[SciPy-dev] Possible Error in Kendall's Tau (scipy.stats.stats.kendalltau)

Sturla Molden sturla at molden.no
Wed Mar 18 11:55:38 EDT 2009


On 3/18/2009 4:12 PM, josef.pktd at gmail.com wrote:

> the sas reference by Bruce hat a reference to a book by Agresti, where
> I finally found a clear formal definition and it excludes matching
> ties in the in the denominator:
> 
> http://books.google.ca/books?id=hpEzw4T0sPUC&dq=Agresti,+Alan

This is basically the same as in Numerical Receipes.

Hollander & Wolfe has a discussion of tie handling on page 374 and 375:

"We have recommended dealing with tied X observation and/or tied Y 
observations by counting a zero in Q (8.17) counts leading to the 
computation of K (8.6).

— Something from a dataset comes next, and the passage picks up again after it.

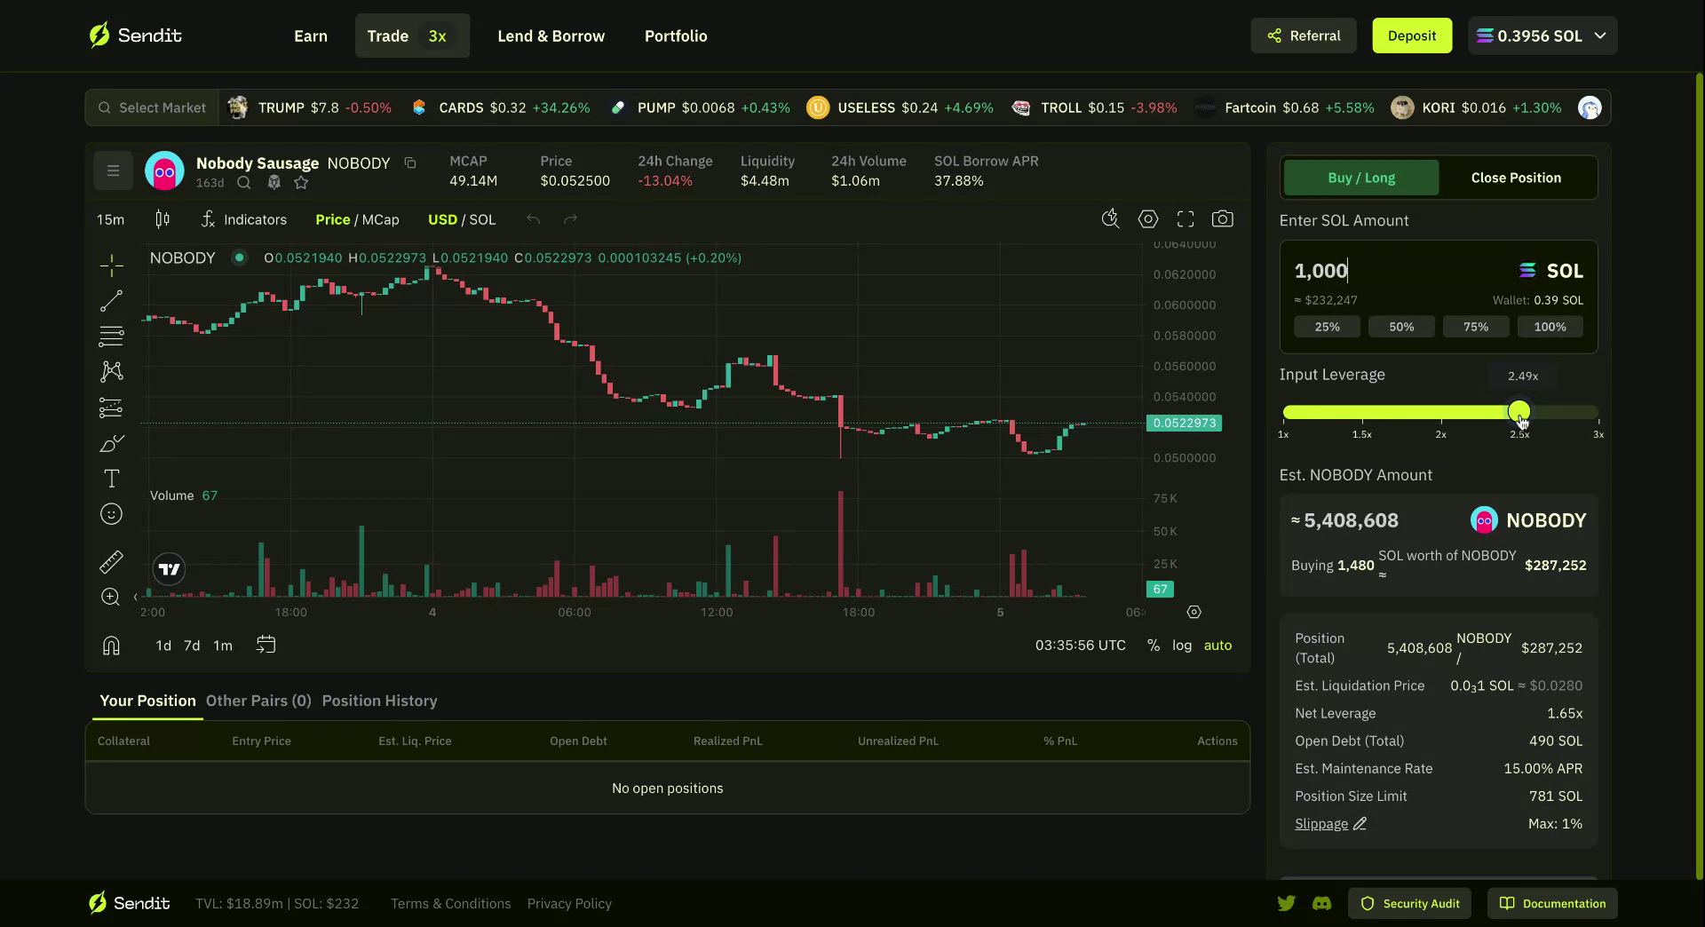Image resolution: width=1705 pixels, height=927 pixels.
Task: Enter fullscreen chart mode
Action: (1186, 219)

This approach is statisfactory as long as the 
number of (X,Y) pairs containing a tied X and/or tied Y observation does 
not represent a sizable percentage of the total number (n) of sample pairs.
    We should, however, point out that methods other than this zero 
assignment to Q counts have been considered for dealing with tied C 
and/or tied Y observations [...]"

They then suggest counting +1 or -1 by coin toss for ties, or a strategy 
to be conservative about rejecting H0. They also suggest using Efron's 
bootstrap for confidency intervals on tau (page 388). I don't see any 
mention of tau-a, tau-b or tau-c in H&W, nor contigency tables.

I don't quite understand Hollander & Wolfe's argument. They are 
basically saying that their recommended method of dealing with ties only 
works when ties are so few in numbers that they don't matter anyway.

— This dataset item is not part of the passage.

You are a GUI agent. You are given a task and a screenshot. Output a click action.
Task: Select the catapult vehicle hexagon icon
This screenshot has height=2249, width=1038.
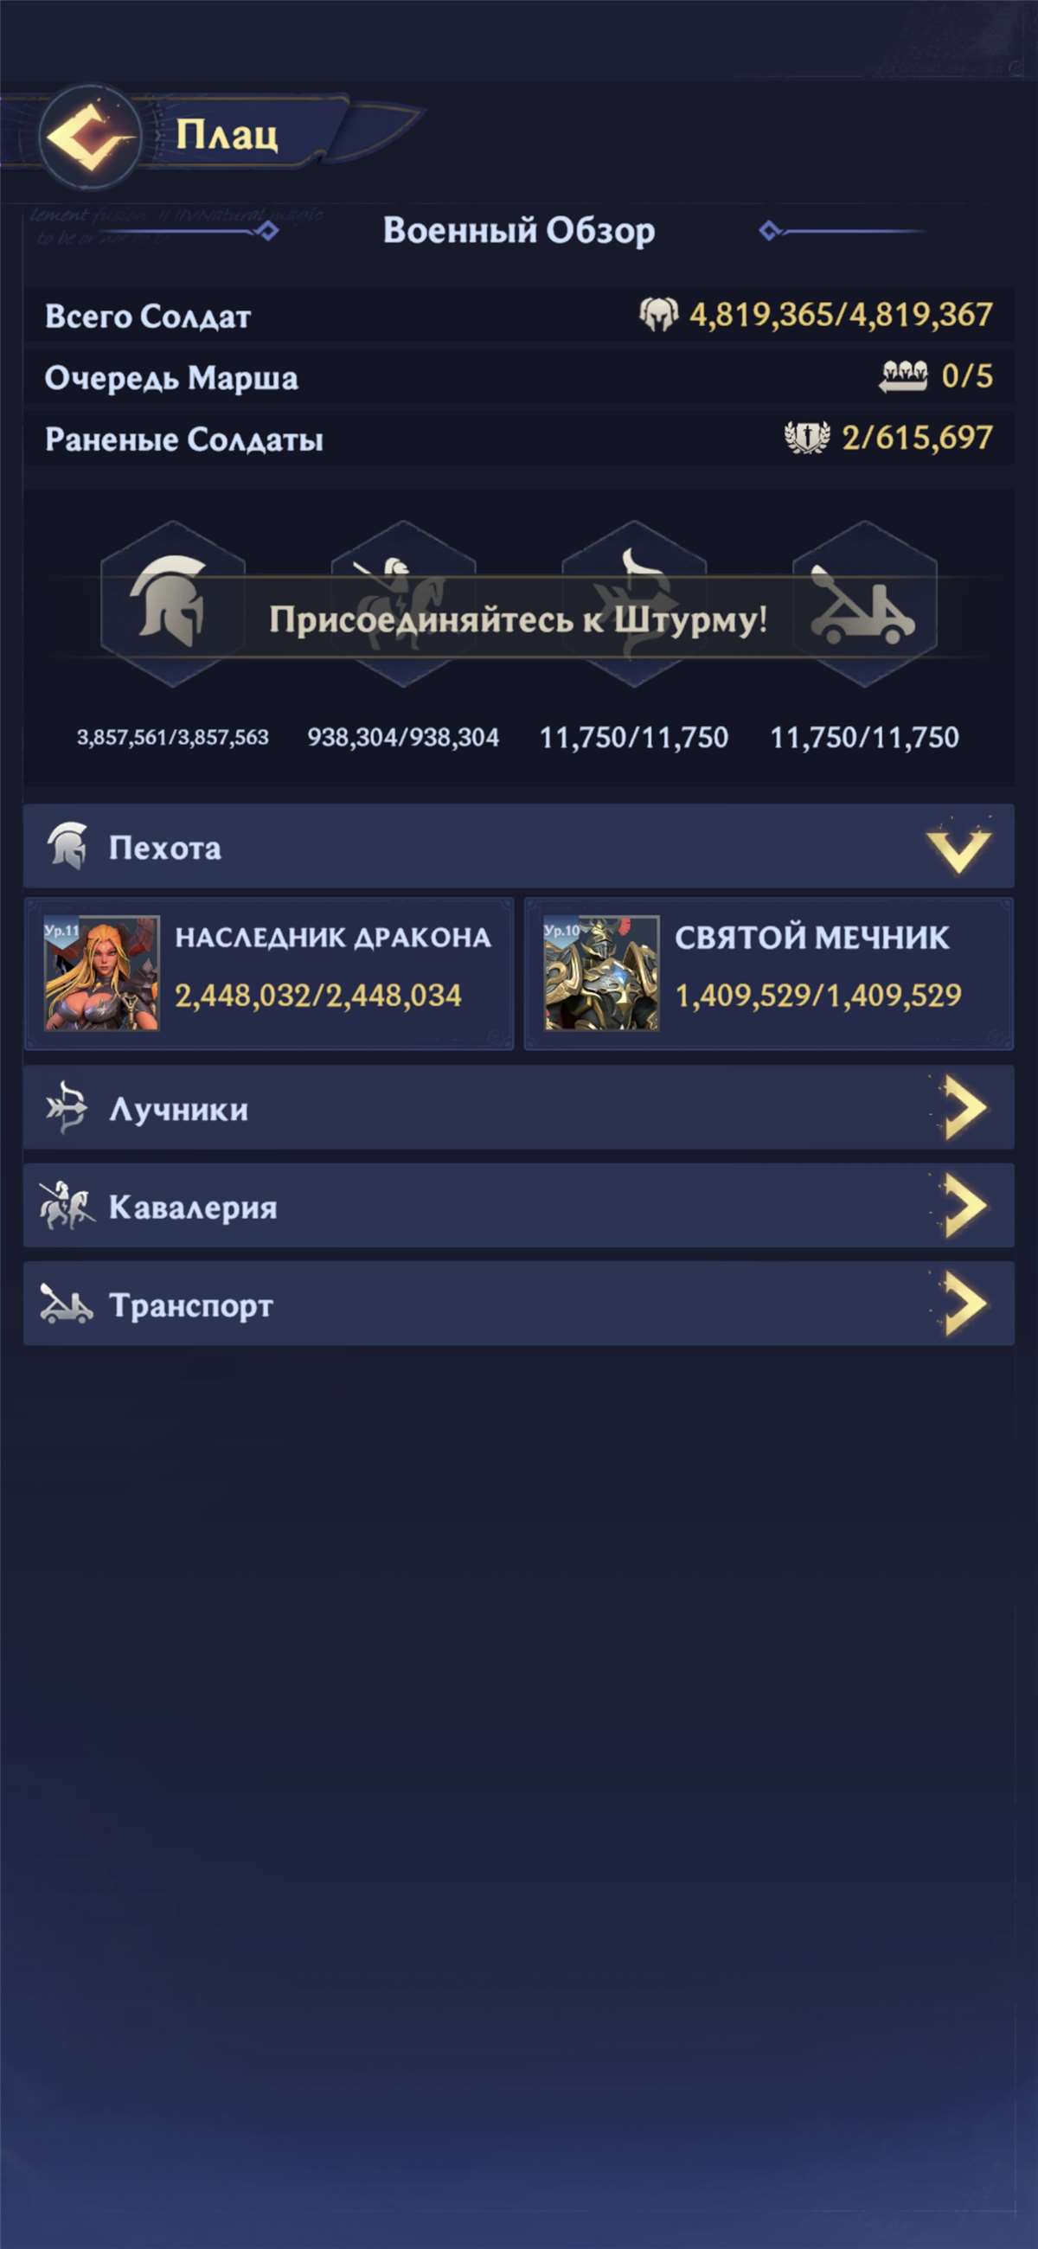point(864,602)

> I don't know about kendall's tau-c because m seems to be specific to
> contingency tables, while all other measures have a more general
> interpretation. Similar in view of the general definitions, I don't
> understand the talk about square or rectangular tables. But I don't
> have a good intuition for contingency tables.

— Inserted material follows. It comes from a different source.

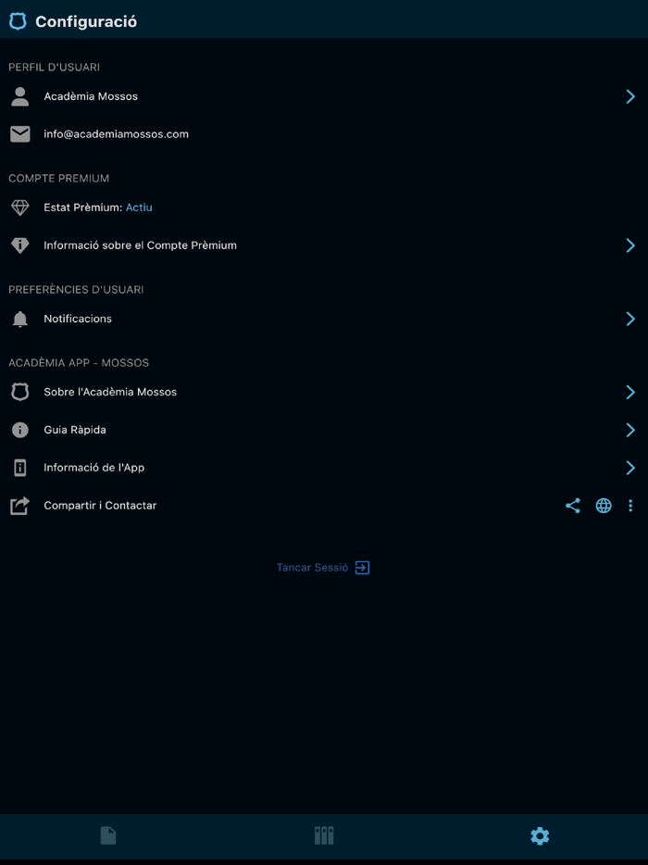Open the globe website icon
The height and width of the screenshot is (865, 648).
pos(604,506)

The ide is that Kendall's tau works on ordinal scale, not rank scale as 
Spearman's r. You can use the number of categories for X and Y you like, 
but the categories have to be ordered. You thus get a table of counts. 
If you for example use two categories (small or big) in X and four 
categories (tiny, small, big, huge) in Y, the table is 2 x 4. If you go 
all the way up to rank scale, you get a very sparse table with a lot 0 
counts. With few categories, ties will be quite common, and that is the 
justification for tau-b instead of gamma.